Pixel coordinate grounding data:
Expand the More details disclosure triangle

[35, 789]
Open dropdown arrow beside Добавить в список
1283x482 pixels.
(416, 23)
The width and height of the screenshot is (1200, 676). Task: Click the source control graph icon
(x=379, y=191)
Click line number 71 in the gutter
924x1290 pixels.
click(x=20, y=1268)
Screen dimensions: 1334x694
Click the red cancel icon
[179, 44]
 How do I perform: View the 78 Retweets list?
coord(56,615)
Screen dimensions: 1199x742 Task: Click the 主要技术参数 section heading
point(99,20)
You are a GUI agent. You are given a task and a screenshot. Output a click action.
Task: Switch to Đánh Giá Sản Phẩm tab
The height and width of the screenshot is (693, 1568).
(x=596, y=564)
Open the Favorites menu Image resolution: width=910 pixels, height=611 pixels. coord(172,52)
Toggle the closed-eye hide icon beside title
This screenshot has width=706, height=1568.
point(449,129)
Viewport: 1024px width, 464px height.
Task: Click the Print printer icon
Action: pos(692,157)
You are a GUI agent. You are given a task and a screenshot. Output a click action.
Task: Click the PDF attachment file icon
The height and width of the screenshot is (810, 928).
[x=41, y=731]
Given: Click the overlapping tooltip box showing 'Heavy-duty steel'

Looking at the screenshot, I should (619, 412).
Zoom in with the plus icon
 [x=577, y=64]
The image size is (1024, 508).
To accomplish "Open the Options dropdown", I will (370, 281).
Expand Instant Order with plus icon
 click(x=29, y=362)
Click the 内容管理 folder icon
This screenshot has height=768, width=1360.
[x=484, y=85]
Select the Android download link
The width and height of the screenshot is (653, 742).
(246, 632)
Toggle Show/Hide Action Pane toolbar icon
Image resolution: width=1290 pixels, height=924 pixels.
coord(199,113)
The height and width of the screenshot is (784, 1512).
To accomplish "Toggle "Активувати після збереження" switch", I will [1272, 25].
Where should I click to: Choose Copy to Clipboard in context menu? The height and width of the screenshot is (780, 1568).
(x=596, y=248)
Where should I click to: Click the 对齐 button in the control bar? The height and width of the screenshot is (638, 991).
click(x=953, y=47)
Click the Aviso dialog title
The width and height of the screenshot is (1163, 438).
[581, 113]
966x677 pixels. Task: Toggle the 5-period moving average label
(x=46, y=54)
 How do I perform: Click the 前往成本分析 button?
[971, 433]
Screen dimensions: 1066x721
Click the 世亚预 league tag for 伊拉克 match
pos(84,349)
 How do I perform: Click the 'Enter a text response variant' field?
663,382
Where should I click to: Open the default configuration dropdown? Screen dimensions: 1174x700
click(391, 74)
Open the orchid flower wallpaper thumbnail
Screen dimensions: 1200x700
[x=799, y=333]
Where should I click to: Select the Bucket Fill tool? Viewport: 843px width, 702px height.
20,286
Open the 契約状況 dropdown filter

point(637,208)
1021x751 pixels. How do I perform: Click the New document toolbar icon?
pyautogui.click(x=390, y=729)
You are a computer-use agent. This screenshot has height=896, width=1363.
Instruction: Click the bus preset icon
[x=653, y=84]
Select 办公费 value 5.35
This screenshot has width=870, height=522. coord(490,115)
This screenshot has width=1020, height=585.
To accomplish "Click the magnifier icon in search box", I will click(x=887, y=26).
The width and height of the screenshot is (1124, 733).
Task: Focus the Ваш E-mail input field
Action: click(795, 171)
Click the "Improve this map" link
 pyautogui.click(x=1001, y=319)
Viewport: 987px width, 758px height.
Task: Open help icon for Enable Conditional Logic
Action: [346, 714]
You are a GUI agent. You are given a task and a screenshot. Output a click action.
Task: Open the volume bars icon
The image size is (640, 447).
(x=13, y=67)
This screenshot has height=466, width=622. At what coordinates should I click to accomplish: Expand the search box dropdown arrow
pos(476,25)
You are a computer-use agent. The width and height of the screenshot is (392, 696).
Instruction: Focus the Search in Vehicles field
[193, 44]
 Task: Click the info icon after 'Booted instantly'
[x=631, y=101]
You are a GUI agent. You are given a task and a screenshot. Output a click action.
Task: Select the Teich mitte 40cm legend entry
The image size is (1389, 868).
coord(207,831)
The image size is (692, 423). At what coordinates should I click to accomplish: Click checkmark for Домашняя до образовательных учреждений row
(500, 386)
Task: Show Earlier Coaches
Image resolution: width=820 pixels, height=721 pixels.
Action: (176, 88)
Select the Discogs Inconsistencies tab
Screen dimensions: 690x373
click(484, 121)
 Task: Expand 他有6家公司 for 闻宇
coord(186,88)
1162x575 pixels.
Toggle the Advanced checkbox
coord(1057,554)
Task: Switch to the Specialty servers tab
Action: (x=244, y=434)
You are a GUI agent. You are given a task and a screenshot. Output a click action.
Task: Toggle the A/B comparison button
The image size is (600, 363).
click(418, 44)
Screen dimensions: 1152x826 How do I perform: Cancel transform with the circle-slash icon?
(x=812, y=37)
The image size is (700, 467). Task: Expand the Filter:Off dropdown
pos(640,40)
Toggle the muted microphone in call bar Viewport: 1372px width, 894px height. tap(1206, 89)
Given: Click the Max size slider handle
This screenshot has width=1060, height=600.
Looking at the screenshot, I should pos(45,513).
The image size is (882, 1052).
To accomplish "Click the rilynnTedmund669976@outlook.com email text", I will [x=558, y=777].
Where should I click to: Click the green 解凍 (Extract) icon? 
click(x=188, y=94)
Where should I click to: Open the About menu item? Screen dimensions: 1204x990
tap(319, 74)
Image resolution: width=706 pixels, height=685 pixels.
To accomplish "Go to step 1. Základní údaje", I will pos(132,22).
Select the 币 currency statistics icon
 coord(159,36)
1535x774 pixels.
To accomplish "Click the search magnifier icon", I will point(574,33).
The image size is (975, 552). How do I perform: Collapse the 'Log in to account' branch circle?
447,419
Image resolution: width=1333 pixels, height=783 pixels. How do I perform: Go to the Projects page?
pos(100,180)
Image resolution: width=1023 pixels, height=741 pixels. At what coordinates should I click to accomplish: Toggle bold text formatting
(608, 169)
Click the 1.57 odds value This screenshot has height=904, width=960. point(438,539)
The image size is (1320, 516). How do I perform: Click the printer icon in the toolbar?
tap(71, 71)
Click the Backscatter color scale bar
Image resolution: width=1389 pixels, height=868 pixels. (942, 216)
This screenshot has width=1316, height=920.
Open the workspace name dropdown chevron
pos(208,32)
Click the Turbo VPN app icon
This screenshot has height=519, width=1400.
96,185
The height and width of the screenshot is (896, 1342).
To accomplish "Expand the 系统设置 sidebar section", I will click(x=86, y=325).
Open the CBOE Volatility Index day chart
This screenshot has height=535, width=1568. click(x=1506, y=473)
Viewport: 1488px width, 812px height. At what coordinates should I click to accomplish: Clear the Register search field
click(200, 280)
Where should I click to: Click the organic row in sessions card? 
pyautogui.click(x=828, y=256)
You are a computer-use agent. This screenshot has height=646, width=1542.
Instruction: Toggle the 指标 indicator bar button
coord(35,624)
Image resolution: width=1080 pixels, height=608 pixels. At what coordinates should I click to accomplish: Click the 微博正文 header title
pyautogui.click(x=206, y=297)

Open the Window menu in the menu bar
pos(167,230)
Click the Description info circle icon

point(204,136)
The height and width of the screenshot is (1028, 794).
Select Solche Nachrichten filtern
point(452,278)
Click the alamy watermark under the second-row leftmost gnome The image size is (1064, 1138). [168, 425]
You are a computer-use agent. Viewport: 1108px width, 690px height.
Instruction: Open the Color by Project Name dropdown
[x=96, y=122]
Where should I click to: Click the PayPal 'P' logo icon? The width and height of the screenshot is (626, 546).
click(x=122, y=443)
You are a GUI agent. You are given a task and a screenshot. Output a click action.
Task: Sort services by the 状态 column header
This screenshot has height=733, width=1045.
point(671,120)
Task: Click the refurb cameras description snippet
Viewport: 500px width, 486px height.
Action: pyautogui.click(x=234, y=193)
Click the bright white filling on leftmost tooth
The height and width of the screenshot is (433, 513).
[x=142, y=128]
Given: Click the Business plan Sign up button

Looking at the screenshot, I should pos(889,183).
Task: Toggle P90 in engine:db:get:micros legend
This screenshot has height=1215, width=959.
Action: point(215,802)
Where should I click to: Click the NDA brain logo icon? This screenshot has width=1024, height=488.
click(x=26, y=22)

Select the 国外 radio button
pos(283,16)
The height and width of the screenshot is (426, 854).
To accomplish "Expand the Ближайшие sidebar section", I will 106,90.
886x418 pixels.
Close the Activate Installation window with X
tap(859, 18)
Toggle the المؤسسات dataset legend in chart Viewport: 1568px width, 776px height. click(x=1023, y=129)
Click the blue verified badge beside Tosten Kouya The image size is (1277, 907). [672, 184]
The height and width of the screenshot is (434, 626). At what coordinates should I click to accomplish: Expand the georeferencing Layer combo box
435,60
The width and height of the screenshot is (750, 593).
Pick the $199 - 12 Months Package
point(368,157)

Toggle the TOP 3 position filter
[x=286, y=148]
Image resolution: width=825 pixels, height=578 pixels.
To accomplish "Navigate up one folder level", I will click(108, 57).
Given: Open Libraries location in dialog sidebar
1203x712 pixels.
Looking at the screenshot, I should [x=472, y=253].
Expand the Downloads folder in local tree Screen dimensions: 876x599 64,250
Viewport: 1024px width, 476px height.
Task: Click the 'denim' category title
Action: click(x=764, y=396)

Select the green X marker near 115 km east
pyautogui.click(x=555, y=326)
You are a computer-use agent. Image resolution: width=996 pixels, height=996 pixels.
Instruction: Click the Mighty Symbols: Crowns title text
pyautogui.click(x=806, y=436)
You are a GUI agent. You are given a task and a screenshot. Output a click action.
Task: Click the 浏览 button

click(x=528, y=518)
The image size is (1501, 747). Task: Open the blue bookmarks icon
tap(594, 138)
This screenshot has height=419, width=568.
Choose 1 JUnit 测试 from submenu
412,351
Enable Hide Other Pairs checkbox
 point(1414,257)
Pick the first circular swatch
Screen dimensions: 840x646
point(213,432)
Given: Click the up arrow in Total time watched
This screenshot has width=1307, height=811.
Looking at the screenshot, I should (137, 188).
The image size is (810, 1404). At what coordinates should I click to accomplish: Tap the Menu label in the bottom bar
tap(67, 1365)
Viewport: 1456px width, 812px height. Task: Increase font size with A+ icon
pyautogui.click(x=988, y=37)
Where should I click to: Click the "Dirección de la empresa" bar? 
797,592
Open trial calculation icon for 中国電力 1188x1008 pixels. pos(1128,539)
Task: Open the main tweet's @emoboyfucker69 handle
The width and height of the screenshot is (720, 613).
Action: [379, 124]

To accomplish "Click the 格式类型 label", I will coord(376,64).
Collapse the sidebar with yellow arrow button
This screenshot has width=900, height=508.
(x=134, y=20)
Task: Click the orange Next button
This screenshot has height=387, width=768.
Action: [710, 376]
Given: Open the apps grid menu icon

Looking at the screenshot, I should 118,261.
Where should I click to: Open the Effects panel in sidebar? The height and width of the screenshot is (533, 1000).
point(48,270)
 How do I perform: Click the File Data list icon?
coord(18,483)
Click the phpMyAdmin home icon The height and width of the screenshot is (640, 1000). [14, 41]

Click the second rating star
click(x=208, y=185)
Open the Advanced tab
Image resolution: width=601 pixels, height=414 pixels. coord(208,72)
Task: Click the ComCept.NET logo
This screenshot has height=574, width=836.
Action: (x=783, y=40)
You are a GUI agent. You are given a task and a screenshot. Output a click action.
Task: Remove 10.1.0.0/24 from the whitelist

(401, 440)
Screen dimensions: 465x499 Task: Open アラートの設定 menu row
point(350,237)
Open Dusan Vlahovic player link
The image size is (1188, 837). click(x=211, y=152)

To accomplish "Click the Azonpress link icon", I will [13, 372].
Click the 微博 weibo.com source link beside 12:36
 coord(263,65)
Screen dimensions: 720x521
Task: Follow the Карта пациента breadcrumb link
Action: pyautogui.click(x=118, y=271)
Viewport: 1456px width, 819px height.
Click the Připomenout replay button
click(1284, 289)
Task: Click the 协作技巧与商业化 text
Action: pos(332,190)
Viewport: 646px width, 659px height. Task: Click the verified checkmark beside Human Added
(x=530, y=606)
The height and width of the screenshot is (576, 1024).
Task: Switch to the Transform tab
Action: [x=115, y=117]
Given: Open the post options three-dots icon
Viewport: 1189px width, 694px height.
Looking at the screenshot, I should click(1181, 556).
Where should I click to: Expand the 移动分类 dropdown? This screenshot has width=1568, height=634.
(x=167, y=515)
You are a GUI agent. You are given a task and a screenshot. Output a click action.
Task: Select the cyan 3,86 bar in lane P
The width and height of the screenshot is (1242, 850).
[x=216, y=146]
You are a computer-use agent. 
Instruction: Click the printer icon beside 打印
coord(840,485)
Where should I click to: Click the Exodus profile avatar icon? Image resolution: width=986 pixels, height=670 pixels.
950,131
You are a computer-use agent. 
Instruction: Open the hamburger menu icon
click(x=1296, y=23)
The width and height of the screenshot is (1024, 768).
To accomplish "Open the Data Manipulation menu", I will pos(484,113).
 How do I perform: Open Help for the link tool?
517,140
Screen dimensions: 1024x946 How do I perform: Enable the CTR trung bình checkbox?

EXERCISE OBJECTIVE:
What lines above contain the string "legend"? Copy all of them.

RESPONSE BOX:
Task: Select the Teich mitte 40cm legend entry
Task: Toggle P90 in engine:db:get:micros legend
Toggle the المؤسسات dataset legend in chart Viewport: 1568px width, 776px height. click(x=1023, y=129)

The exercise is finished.